◆ Work to be completed
Your answer must be the full listing, reproduced exactly.

□ □ □ □

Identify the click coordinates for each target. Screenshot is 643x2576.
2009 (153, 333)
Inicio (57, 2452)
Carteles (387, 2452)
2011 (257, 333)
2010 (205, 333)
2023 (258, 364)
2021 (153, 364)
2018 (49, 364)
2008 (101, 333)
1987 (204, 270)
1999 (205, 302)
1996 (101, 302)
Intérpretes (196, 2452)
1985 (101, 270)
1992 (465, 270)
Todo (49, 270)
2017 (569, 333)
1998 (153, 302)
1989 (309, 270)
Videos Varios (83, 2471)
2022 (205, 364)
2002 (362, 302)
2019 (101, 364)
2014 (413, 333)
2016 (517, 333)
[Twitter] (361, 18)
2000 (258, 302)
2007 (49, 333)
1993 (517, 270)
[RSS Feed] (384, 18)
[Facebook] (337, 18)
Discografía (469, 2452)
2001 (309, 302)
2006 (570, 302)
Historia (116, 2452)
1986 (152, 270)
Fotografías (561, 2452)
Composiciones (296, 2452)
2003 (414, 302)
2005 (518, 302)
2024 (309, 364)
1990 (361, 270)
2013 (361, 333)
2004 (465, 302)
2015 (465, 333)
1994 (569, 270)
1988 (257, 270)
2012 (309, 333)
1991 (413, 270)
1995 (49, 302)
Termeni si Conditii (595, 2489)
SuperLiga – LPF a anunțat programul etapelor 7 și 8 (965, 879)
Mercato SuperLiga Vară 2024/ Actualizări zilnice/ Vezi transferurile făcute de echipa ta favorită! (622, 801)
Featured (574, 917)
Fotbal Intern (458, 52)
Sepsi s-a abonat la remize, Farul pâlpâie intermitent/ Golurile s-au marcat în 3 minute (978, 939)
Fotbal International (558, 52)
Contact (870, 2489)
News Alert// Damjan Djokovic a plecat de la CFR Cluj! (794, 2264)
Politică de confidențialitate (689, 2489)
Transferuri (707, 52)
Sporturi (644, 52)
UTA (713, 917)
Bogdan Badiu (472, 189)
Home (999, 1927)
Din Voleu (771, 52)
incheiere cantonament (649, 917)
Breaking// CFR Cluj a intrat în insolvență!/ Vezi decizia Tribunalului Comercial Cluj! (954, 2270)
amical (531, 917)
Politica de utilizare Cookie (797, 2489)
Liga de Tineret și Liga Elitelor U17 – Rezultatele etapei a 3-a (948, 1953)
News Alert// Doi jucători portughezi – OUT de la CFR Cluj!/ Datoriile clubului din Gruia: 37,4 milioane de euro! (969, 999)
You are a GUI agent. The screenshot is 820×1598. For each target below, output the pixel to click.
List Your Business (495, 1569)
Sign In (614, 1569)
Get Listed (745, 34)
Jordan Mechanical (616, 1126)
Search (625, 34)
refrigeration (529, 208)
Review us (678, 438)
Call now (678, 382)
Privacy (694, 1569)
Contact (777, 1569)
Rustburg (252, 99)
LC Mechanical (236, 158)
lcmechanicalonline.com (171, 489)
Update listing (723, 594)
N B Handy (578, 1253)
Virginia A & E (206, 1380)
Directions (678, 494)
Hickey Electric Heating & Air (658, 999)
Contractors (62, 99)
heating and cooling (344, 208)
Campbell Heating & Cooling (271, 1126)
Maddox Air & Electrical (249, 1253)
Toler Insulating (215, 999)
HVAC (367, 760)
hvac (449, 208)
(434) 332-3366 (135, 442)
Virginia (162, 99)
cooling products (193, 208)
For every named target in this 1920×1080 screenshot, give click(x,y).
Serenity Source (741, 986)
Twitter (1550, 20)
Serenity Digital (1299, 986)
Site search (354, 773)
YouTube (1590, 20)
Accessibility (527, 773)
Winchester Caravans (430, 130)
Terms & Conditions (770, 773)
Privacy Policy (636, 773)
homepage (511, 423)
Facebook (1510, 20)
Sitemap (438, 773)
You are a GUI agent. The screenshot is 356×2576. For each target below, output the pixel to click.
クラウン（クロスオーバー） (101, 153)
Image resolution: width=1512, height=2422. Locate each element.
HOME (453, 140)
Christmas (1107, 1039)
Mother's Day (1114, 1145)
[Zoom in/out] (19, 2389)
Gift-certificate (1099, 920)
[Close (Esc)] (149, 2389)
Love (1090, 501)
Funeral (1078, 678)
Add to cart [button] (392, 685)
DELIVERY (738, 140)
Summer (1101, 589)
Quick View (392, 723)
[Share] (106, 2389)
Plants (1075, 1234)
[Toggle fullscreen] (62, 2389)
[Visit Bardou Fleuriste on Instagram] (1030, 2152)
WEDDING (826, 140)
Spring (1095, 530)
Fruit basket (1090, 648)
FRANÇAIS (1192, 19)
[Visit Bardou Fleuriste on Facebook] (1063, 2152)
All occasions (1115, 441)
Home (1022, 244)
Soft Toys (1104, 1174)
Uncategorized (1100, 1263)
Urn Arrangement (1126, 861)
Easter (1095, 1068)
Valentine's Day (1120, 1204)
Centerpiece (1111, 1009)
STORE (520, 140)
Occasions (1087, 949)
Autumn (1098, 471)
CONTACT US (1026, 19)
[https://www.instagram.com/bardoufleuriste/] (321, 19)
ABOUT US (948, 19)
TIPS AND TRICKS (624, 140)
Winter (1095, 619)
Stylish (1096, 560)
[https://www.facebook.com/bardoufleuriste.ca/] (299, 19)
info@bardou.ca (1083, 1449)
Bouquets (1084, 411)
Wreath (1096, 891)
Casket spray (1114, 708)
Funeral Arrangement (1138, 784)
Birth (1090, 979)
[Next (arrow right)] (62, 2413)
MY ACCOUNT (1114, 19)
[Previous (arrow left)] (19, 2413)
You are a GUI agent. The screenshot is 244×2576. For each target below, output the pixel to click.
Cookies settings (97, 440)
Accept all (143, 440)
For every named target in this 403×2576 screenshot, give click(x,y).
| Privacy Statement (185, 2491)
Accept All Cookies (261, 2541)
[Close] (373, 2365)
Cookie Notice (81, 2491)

□ □ □ □

◆ Completed exercise
Identify the click coordinates for each target. Screenshot is 643x2576.
2009 (153, 333)
Inicio (57, 2452)
Carteles (387, 2452)
2011 (257, 333)
2010 (205, 333)
2023 (258, 364)
2021 (153, 364)
2018 (49, 364)
2008 (101, 333)
1987 (204, 270)
1999 (205, 302)
1996 (101, 302)
Intérpretes (196, 2452)
1985 (101, 270)
1992 (465, 270)
Todo (49, 270)
2017 (569, 333)
1998 (153, 302)
1989 (309, 270)
Videos Varios (83, 2471)
2022 (205, 364)
2002 (362, 302)
2019 (101, 364)
2014 (413, 333)
2016 (517, 333)
[Twitter] (361, 18)
2000 (258, 302)
2007 (49, 333)
1993 (517, 270)
[RSS Feed] (384, 18)
[Facebook] (337, 18)
Discografía (469, 2452)
2001 (309, 302)
2006 (570, 302)
Historia (116, 2452)
1986 (152, 270)
Fotografías (561, 2452)
Composiciones (296, 2452)
2003 (414, 302)
2005 (518, 302)
2024 (309, 364)
1990 (361, 270)
2013 (361, 333)
2004 (465, 302)
2015 (465, 333)
1994 (569, 270)
1988 (257, 270)
2012 (309, 333)
1991 (413, 270)
1995 (49, 302)
Termeni si Conditii (595, 2489)
SuperLiga – LPF a anunțat programul etapelor 7 și 8 (965, 879)
Mercato SuperLiga Vară 2024/ Actualizări zilnice/ Vezi transferurile făcute de echipa ta favorită! (622, 801)
Featured (574, 917)
Fotbal Intern (458, 52)
Sepsi s-a abonat la remize, Farul pâlpâie intermitent/ Golurile s-au marcat în 3 minute (978, 939)
Fotbal International (558, 52)
Contact (870, 2489)
News Alert// Damjan Djokovic a plecat de la CFR Cluj! (794, 2264)
Politică de confidențialitate (689, 2489)
Transferuri (707, 52)
Sporturi (644, 52)
UTA (713, 917)
Bogdan Badiu (472, 189)
Home (999, 1927)
Din Voleu (771, 52)
incheiere cantonament (649, 917)
Breaking// CFR Cluj a intrat în insolvență!/ Vezi decizia Tribunalului Comercial Cluj! (954, 2270)
amical (531, 917)
Politica de utilizare Cookie (797, 2489)
Liga de Tineret și Liga Elitelor U17 – Rezultatele etapei a 3-a (948, 1953)
News Alert// Doi jucători portughezi – OUT de la CFR Cluj!/ Datoriile clubului din Gruia: 37,4 milioane de euro! (969, 999)
You are a GUI agent. The screenshot is 820×1598. For each target below, output the pixel to click.
List Your Business (495, 1569)
Sign In (614, 1569)
Get Listed (745, 34)
Jordan Mechanical (616, 1126)
Search (625, 34)
refrigeration (529, 208)
Review us (678, 438)
Call now (678, 382)
Privacy (694, 1569)
Contact (777, 1569)
Rustburg (252, 99)
LC Mechanical (236, 158)
lcmechanicalonline.com (171, 489)
Update listing (723, 594)
N B Handy (578, 1253)
Virginia A & E (206, 1380)
Directions (678, 494)
Hickey Electric Heating & Air (658, 999)
Contractors (62, 99)
heating and cooling (344, 208)
Campbell Heating & Cooling (271, 1126)
Maddox Air & Electrical (249, 1253)
Toler Insulating (215, 999)
HVAC (367, 760)
hvac (449, 208)
(434) 332-3366 (135, 442)
Virginia (162, 99)
cooling products (193, 208)
For every named target in this 1920×1080 screenshot, give click(x,y).
Serenity Source (741, 986)
Twitter (1550, 20)
Serenity Digital (1299, 986)
Site search (354, 773)
YouTube (1590, 20)
Accessibility (527, 773)
Winchester Caravans (430, 130)
Terms & Conditions (770, 773)
Privacy Policy (636, 773)
homepage (511, 423)
Facebook (1510, 20)
Sitemap (438, 773)
You are a GUI agent. The screenshot is 356×2576. For each target below, output the pixel to click.
クラウン（クロスオーバー） (101, 153)
Image resolution: width=1512, height=2422. Locate each element.
HOME (453, 140)
Christmas (1107, 1039)
Mother's Day (1114, 1145)
[Zoom in/out] (19, 2389)
Gift-certificate (1099, 920)
[Close (Esc)] (149, 2389)
Love (1090, 501)
Funeral (1078, 678)
Add to cart [button] (392, 685)
DELIVERY (738, 140)
Summer (1101, 589)
Quick View (392, 723)
[Share] (106, 2389)
Plants (1075, 1234)
[Toggle fullscreen] (62, 2389)
[Visit Bardou Fleuriste on Instagram] (1030, 2152)
WEDDING (826, 140)
Spring (1095, 530)
Fruit basket (1090, 648)
FRANÇAIS (1192, 19)
[Visit Bardou Fleuriste on Facebook] (1063, 2152)
All occasions (1115, 441)
Home (1022, 244)
Soft Toys (1104, 1174)
Uncategorized (1100, 1263)
Urn Arrangement (1126, 861)
Easter (1095, 1068)
Valentine's Day (1120, 1204)
Centerpiece (1111, 1009)
STORE (520, 140)
Occasions (1087, 949)
Autumn (1098, 471)
CONTACT US (1026, 19)
[https://www.instagram.com/bardoufleuriste/] (321, 19)
ABOUT US (948, 19)
TIPS AND TRICKS (624, 140)
Winter (1095, 619)
Stylish (1096, 560)
[https://www.facebook.com/bardoufleuriste.ca/] (299, 19)
info@bardou.ca (1083, 1449)
Bouquets (1084, 411)
Wreath (1096, 891)
Casket spray (1114, 708)
Funeral Arrangement (1138, 784)
Birth (1090, 979)
[Next (arrow right)] (62, 2413)
MY ACCOUNT (1114, 19)
[Previous (arrow left)] (19, 2413)
You are a GUI agent. The screenshot is 244×2576. For each target below, output the pixel to click.
Cookies settings (97, 440)
Accept all (143, 440)
For every named target in this 403×2576 screenshot, give click(x,y).
| Privacy Statement (185, 2491)
Accept All Cookies (261, 2541)
[Close] (373, 2365)
Cookie Notice (81, 2491)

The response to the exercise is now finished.